Friday, March 12, 2010

Random Snippets: 3/12/10

-If the first weekend of March Madness is like sex, Championship Week is like the pre-sex blowjob.  Maybe it's not quite as good in comparison because of the utter awesomeness of the ensuing event, but it still kicks a staggering amount of ass.  To continue the analogy, the regular season is like the "dating, but not in bed yet" period we all remember from high school--you tune out most of the time, pay attention for a few notable moments, and wait for March to come around.  God, I'm a bad person.

-Earlier this week I stated that I am not wagering against John Wall under any circumstances.  After this afternoon's finish, we can add Evan Turner to that list.  I can't think of any player in history that... cool.  How is it humanly possible to nail a buzzer-beating 29-footer that you barely released in time (.2 seconds before the buzzer, to be exact), staving off your school's top rival from pulling a huge upset, and all you do is keep your arm in the air, wrist cocked, and walk off the court?  Any other human being on the planet would've gone nuts.  Turner has a pure assassin's mentality.  Pick against him at your own risk.

-Worth noting: ESPN's current lineup on their online video section, ESPN 360: halftime of Kentucky/Alabama, or the women's MAC semifinal.  And this is while lots of people are still on their lunch break.  Inexcusable, Worldwide Leader.  Inexcusable.

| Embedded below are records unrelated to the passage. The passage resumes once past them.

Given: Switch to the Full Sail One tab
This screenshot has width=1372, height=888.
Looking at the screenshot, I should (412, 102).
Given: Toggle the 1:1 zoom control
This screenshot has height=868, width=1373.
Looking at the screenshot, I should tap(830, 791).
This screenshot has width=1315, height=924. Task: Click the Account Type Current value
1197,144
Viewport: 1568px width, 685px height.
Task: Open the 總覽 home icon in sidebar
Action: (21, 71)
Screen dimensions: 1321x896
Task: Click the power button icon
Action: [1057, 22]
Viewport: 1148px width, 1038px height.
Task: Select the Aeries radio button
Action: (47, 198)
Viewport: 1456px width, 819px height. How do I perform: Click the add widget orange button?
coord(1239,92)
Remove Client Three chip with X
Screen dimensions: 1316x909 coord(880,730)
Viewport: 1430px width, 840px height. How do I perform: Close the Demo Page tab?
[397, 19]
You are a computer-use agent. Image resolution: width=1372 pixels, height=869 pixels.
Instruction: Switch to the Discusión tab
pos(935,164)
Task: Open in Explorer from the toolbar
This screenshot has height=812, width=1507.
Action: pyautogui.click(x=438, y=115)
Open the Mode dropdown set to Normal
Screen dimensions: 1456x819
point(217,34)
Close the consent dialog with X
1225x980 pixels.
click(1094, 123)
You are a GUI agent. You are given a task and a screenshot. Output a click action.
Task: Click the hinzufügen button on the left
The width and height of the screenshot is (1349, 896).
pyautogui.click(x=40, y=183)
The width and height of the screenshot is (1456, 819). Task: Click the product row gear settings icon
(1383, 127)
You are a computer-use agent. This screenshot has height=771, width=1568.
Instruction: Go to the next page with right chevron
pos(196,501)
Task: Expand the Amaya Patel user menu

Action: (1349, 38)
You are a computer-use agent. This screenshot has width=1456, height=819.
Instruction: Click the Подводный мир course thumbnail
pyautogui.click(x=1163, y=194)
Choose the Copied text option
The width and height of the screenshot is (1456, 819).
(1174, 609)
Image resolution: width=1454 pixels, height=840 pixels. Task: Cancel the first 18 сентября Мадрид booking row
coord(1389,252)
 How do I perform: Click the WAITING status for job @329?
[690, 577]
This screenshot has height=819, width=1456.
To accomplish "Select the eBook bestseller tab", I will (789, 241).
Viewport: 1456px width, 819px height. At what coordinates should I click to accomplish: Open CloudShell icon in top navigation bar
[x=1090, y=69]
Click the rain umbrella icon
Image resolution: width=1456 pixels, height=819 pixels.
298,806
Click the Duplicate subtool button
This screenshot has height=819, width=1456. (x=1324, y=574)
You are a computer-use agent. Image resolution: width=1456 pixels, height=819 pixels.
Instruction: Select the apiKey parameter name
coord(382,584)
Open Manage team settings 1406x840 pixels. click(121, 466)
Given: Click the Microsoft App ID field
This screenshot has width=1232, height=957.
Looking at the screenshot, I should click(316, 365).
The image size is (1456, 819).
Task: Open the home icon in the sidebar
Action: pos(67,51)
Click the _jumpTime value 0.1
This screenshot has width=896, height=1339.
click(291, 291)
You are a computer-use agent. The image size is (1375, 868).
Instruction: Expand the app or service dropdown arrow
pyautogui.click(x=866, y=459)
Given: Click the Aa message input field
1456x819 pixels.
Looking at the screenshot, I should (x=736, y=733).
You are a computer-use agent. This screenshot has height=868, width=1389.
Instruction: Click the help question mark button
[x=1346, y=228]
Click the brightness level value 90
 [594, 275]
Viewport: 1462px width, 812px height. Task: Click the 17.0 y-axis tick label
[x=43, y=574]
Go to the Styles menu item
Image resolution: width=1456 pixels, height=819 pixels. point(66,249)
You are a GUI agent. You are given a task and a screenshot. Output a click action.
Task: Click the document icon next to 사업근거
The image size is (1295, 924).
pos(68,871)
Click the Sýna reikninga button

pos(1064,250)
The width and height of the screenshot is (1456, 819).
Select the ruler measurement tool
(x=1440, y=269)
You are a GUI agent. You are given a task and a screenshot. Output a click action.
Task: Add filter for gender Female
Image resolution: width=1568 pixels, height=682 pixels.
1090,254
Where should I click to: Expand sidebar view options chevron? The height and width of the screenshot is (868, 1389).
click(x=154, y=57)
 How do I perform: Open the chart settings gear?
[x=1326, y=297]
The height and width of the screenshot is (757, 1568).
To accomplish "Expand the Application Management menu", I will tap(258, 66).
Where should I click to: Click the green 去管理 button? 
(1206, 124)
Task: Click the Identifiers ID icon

-In case you haven't heard, the Milwaukee Bucks have caught fire, and are now in line for the 5-seed in the East.  Here's a summary of the teams ahead of them: Boston, Cleveland, Orlando, Atlanta.  Behind them, and still in the playoff hunt?  Toronto, Chicago, Charlotte, Miami.  How in the hell did the sucktastic Bucks sneak into that group just a year after finishing 14 games below .500?  John Hammond deserves a ton of credit for turning this team around.  He's been hard at work undoing Larry Harris's mistakes, and it's finally showing.  This team is put together right.  Hammond has avoided the temptation to overpay for role players in a seller's market, put together a team instead of 12 players, and gotten the couple of lucky breaks that every contender needs.  Andrew Bogut has quietly transformed into a legit Alpha Dog who can take over games, Brandon Jennings is a poor man's Kobe to Bogut as the poor man's Shaq (both young guards who can take over occasional games, but are also smart enough to defer to the big man when it's not their night), Jerry Stackhouse has given the team an edge and a swagger that they needed, and Hammond should be going to jail for robbing the Bulls in the John Salmons trade.  Can you compete with a nucleus of Bogut-Jennings-Salmons, with the wildly underrated Luc Richard Mbah-a-Moute, Ersan Ilyasova, Stackhouse, and Luke Ridnour as role players?  Absolutely.  Now we just need a dedicated fan in Milwaukee to plant a bag of weed each in Michael Redd and Dan Gadzuric's cars.  Any volunteers?

-It's too early in the spring to really draw any conclusions.  But it's worth noting that as soon as I got done verbally shitting on Gregg Zaun in Monday's season preview, he has been 5 for 12 with two runs and five RBI.  As for the rest of our catchers?  Matt Treanor and George Kottaras, both presumed to be crappy, are each over .300 while Jon Lucroy and Angel Salome, one of whom is assumed to be the future of the position, are a combined 0-for-9.

-Tim Tebow's 22 on the Wonderlic made news for it's overall crappiness.  However, Hall of Fame quarterbacks Dan Marino and Jim Kelly both scored 15s on the same test, while notable bust Alex Smith scored a 40.  The lesson here, as always?  Shit like that doesn't really matter.  It's worth mentioning that sure-thing future bust Jimmy Clausen wasn't much better, scoring a 23--also below average.